Perhaps the only facet that disappoints me in the move from the Xbox 360 to the Playstation 3 is in the fact that after about two years, Hudson didn’t feel the need to freshen up the trophies. Each trophy is a mirror image of what players have been accomplishing in Bomberman Live’s achievements, but, again, if you’re picking up this title, that probably means you do not own Bomberman Live.



The Scores
Story/Modes: GREAT
Graphics: INCREDIBLE
Sound: GOOD
Control/Gameplay: CLASSIC
Replayability: GREAT
Balance: GREAT
Originality: ENJOYABLE
Addictiveness: VERY GOOD
Appeal Factor: GREAT
Miscellaneous: ENJOYABLE
The Final Rating: GREAT GAME



Short Attention Span Summary:
Even though the game is essentially an updated version of Bomberman Live from the Xbox 360’s LIVE Arcade service, Ultra finally gives patient Playstation 3 owners one of the most heralded multiplayer series of all time.
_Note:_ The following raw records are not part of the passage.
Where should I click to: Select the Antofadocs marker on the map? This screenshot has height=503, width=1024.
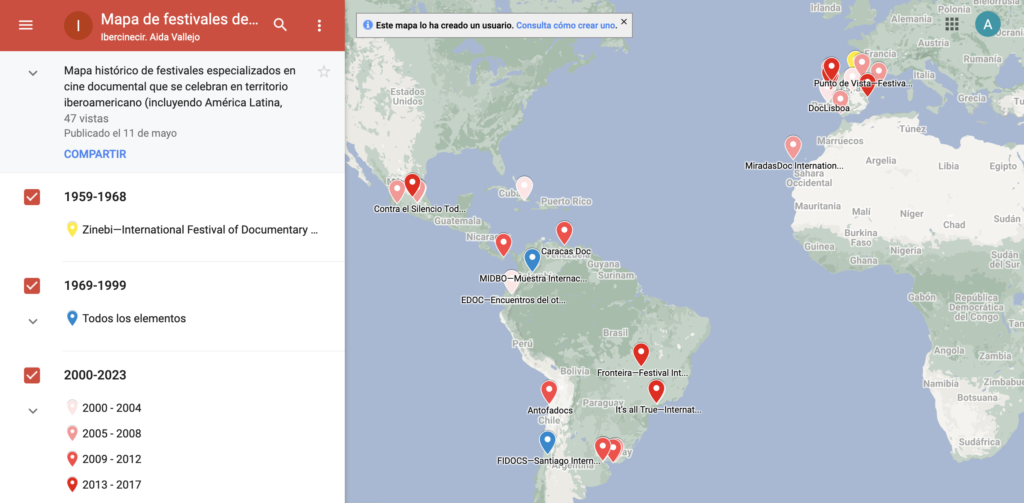coord(548,391)
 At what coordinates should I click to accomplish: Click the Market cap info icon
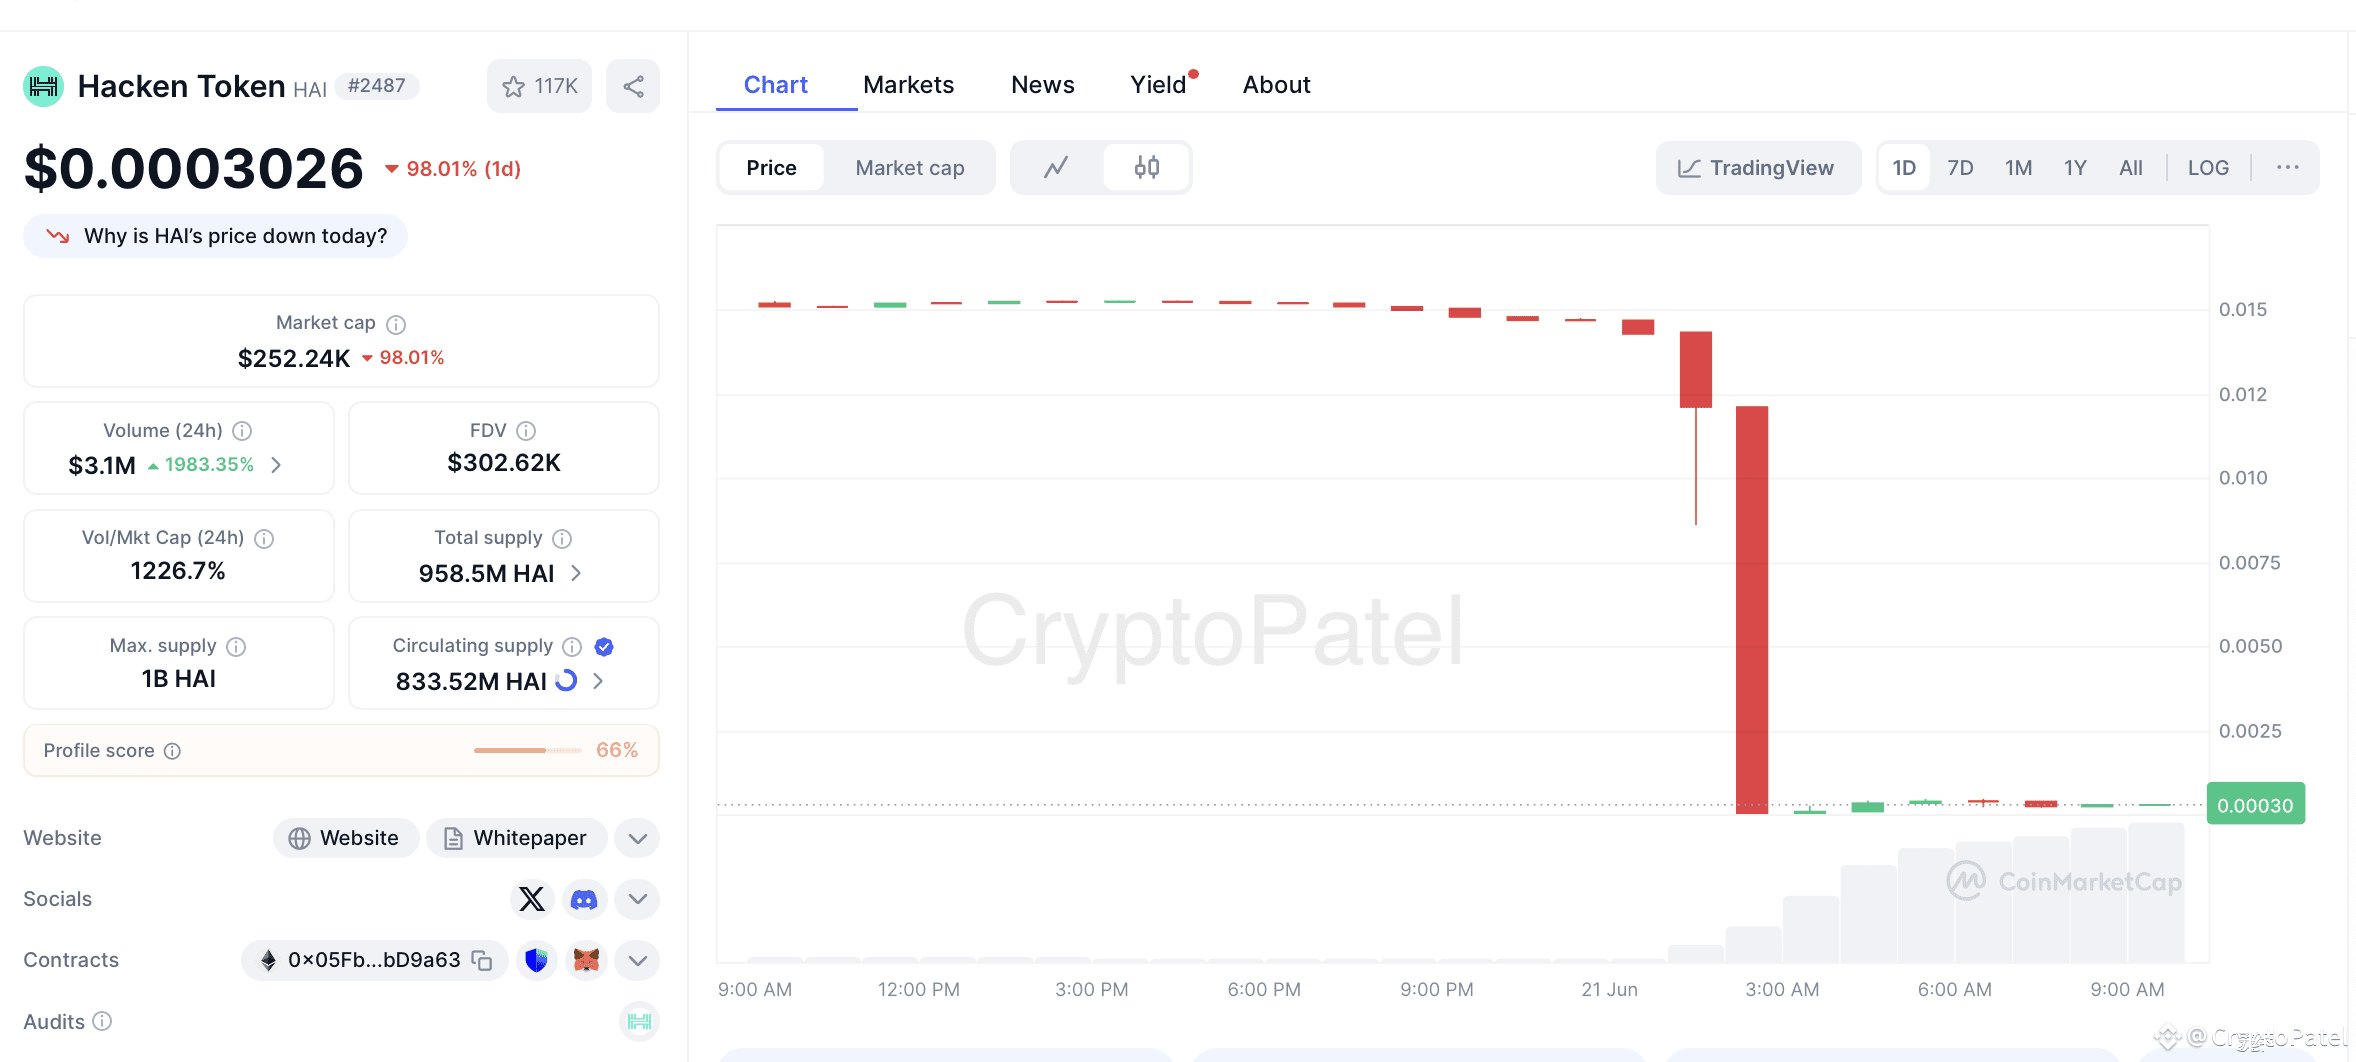click(x=396, y=324)
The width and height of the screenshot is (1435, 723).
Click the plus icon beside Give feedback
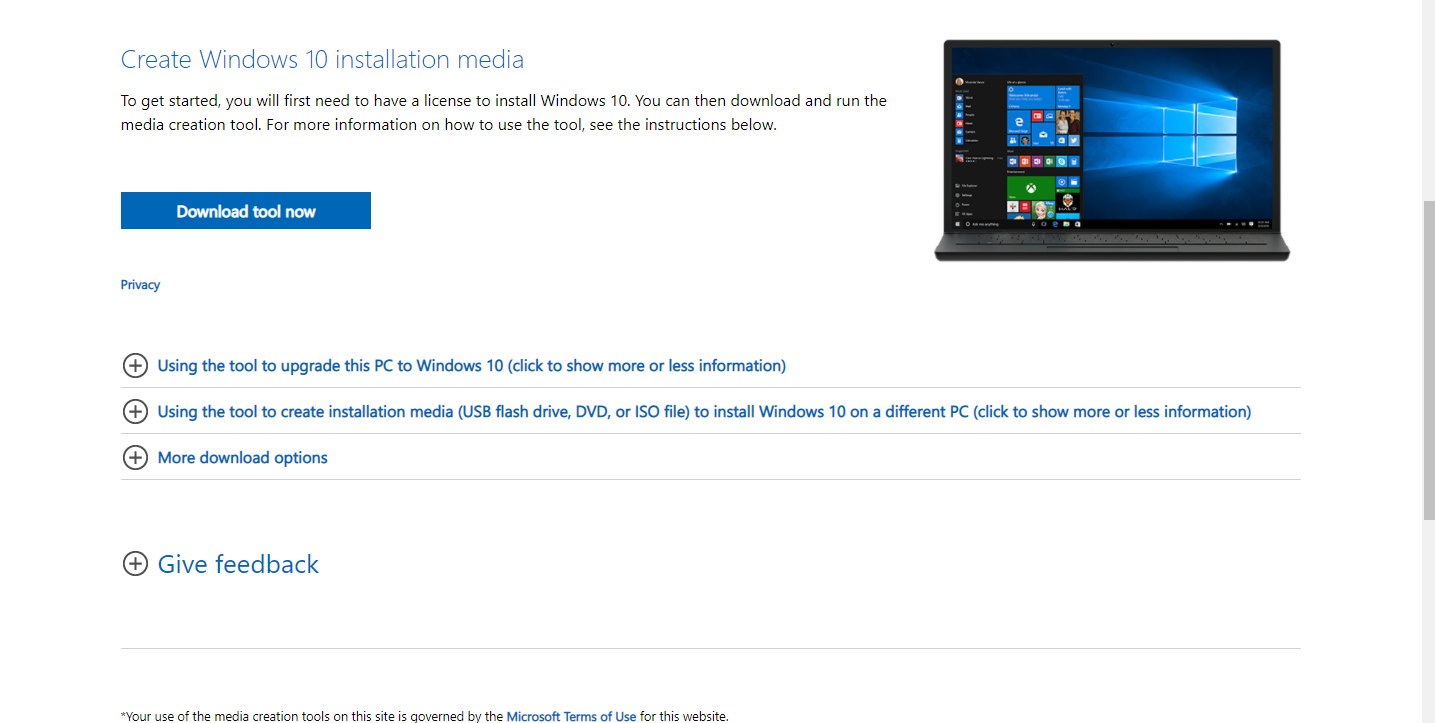135,564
Fans of the series should already know what to expect – a hectically addicting party game for up to four players locally and eight online – but the simplicity of the title enables any gamer to jump right in. The presentation of the title is very well done, but the multiplayer aspect of the title definitely steals the show. There isn’t a whole lot for a single player to do, but a couple of pizzas, soda and three friends are all you need for Bomberman Ultra to suck up an entire night.